Constantemente citada pelos médicos como uma das principais vitaminas do corpo, a vitamina D, possui várias propriedades fundamentais para saúde dos dentes, ossos e características que ajudam na manutenção dos níveis desejáveis de fósforo e cálcio na corrente sanguínea. Auxilia, também, na mineralização dos ossos e reforça a imunidade corporal.

A vitamina D pode ser encontrada em uma lista restrita de alimentos como salmão, arenque, sardinha e atum, além de alimentos enriquecidos artificialmente, por exemplo, algumas marcas de leite em pó.
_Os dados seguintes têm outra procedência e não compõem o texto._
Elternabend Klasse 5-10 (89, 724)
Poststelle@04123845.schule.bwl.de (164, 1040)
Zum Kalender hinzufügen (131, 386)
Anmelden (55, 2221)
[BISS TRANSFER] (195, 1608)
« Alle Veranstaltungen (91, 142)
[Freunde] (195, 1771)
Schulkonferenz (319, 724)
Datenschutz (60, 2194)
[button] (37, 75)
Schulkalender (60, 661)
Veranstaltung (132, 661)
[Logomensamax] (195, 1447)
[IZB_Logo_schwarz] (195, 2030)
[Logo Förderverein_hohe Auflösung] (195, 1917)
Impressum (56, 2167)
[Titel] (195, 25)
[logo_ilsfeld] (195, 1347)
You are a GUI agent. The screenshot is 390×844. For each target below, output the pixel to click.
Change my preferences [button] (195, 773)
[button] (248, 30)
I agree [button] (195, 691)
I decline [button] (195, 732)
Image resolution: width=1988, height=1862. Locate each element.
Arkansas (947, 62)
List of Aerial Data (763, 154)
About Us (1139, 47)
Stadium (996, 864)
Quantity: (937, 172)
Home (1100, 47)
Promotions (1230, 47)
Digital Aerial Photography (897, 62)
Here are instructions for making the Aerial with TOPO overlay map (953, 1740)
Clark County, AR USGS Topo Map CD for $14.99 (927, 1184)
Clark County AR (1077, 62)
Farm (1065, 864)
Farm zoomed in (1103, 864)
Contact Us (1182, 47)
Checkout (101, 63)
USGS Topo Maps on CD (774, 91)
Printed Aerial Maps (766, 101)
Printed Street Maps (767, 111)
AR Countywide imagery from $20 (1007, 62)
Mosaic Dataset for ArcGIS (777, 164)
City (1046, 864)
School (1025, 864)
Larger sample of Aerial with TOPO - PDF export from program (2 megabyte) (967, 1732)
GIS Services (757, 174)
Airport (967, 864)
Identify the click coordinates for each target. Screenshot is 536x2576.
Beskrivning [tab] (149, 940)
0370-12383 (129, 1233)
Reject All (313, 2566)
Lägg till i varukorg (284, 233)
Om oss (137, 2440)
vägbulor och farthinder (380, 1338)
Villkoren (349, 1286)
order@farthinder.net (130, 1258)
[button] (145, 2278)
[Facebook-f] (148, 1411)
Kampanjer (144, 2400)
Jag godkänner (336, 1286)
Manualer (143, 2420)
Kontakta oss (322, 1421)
Além dos alimentos, o sol é o principal fornecedor de vitamina D. A exposição recomendada para a reposição é de 15 minutos ao dia no período da manhã até às 10h ou após as 15h, sempre sem protetor solar, em qualquer parte do corpo, principalmente membros superiores e inferiores.

Moradores de países que possuem luz solar baixa em alguns períodos do ano, em geral, precisam do uso de suplementos de vitamina D3, que pode ajudar a evitar a carência da vitamina. Mas, mesmo no Brasil, em que o sol aparece quase o ano todo, a população pode ter baixa deste nutriente, já que as pessoas têm ficado muito mais tempo em ambientes fechados.

A dose recomendada pode variar de acordo com cada paciente. Em adultos, a dose de manutenção é de em média 1.000 a 2.000 UI por dia, a depender da quantidade de exposição solar, coloração da pele e grau da deficiência de vitamina D.

Há casos específicos, como os de indivíduos obesos, portadores de má-absorção ou em uso de anticonvulsivantes, que podem necessitar de doses maiores.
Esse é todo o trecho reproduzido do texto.